--- Input material ---

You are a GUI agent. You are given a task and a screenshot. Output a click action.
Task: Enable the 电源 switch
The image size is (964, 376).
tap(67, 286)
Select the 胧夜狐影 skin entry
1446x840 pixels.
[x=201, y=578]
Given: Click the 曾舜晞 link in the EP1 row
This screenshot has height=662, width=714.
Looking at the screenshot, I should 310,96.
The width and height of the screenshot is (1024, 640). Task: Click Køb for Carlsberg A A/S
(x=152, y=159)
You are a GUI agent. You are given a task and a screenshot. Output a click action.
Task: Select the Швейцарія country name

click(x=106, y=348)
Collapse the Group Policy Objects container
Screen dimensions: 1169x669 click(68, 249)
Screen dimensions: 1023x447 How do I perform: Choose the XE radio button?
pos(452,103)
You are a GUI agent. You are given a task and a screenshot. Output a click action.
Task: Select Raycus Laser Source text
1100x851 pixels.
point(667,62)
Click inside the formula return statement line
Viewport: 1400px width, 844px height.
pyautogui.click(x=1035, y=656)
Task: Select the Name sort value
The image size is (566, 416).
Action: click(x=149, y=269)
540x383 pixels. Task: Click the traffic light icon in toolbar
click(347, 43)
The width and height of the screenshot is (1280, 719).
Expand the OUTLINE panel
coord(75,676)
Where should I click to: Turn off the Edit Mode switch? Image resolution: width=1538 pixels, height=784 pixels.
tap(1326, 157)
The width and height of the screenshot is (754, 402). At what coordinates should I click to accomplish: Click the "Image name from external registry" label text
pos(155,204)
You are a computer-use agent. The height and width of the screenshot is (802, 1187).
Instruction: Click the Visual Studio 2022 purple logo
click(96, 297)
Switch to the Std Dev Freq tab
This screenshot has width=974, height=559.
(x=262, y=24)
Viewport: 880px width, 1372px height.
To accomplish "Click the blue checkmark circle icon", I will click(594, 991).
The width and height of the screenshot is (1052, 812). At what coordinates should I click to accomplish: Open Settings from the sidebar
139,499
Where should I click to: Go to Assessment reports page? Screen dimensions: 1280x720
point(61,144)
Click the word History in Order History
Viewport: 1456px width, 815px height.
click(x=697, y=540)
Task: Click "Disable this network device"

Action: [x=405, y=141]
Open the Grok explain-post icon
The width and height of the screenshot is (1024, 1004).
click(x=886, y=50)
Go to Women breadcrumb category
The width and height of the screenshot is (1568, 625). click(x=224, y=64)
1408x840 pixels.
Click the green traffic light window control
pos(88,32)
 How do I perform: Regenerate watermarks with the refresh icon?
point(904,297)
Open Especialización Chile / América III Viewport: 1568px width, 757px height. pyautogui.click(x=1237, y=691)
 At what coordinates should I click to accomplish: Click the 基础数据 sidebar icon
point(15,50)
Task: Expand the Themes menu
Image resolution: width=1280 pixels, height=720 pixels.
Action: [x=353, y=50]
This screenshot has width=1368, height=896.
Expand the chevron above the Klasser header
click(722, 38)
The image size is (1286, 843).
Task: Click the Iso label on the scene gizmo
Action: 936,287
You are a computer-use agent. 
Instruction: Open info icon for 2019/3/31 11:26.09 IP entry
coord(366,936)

---

### Exercise aim
What you return must match the data line for line.

### Result for this task
You are a GUI agent. You are given a task and a screenshot. Output a click action.
Task: Enable the 电源 switch
The image size is (964, 376).
tap(67, 286)
Select the 胧夜狐影 skin entry
1446x840 pixels.
[x=201, y=578]
Given: Click the 曾舜晞 link in the EP1 row
This screenshot has height=662, width=714.
Looking at the screenshot, I should 310,96.
The width and height of the screenshot is (1024, 640). Task: Click Køb for Carlsberg A A/S
(x=152, y=159)
You are a GUI agent. You are given a task and a screenshot. Output a click action.
Task: Select the Швейцарія country name

click(x=106, y=348)
Collapse the Group Policy Objects container
Screen dimensions: 1169x669 click(68, 249)
Screen dimensions: 1023x447 How do I perform: Choose the XE radio button?
pos(452,103)
You are a GUI agent. You are given a task and a screenshot. Output a click action.
Task: Select Raycus Laser Source text
1100x851 pixels.
point(667,62)
Click inside the formula return statement line
Viewport: 1400px width, 844px height.
pyautogui.click(x=1035, y=656)
Task: Select the Name sort value
The image size is (566, 416).
Action: click(x=149, y=269)
540x383 pixels. Task: Click the traffic light icon in toolbar
click(347, 43)
The width and height of the screenshot is (1280, 719).
Expand the OUTLINE panel
coord(75,676)
Where should I click to: Turn off the Edit Mode switch? Image resolution: width=1538 pixels, height=784 pixels.
tap(1326, 157)
The width and height of the screenshot is (754, 402). At what coordinates should I click to accomplish: Click the "Image name from external registry" label text
pos(155,204)
You are a computer-use agent. The height and width of the screenshot is (802, 1187).
Instruction: Click the Visual Studio 2022 purple logo
click(96, 297)
Switch to the Std Dev Freq tab
This screenshot has width=974, height=559.
(x=262, y=24)
Viewport: 880px width, 1372px height.
To accomplish "Click the blue checkmark circle icon", I will click(594, 991).
The width and height of the screenshot is (1052, 812). At what coordinates should I click to accomplish: Open Settings from the sidebar
139,499
Where should I click to: Go to Assessment reports page? Screen dimensions: 1280x720
point(61,144)
Click the word History in Order History
Viewport: 1456px width, 815px height.
click(x=697, y=540)
Task: Click "Disable this network device"

Action: [x=405, y=141]
Open the Grok explain-post icon
The width and height of the screenshot is (1024, 1004).
click(x=886, y=50)
Go to Women breadcrumb category
The width and height of the screenshot is (1568, 625). click(x=224, y=64)
1408x840 pixels.
Click the green traffic light window control
pos(88,32)
 How do I perform: Regenerate watermarks with the refresh icon?
point(904,297)
Open Especialización Chile / América III Viewport: 1568px width, 757px height. pyautogui.click(x=1237, y=691)
 At what coordinates should I click to accomplish: Click the 基础数据 sidebar icon
point(15,50)
Task: Expand the Themes menu
Image resolution: width=1280 pixels, height=720 pixels.
Action: [x=353, y=50]
This screenshot has width=1368, height=896.
Expand the chevron above the Klasser header
click(722, 38)
The image size is (1286, 843).
Task: Click the Iso label on the scene gizmo
Action: 936,287
You are a computer-use agent. 
Instruction: Open info icon for 2019/3/31 11:26.09 IP entry
coord(366,936)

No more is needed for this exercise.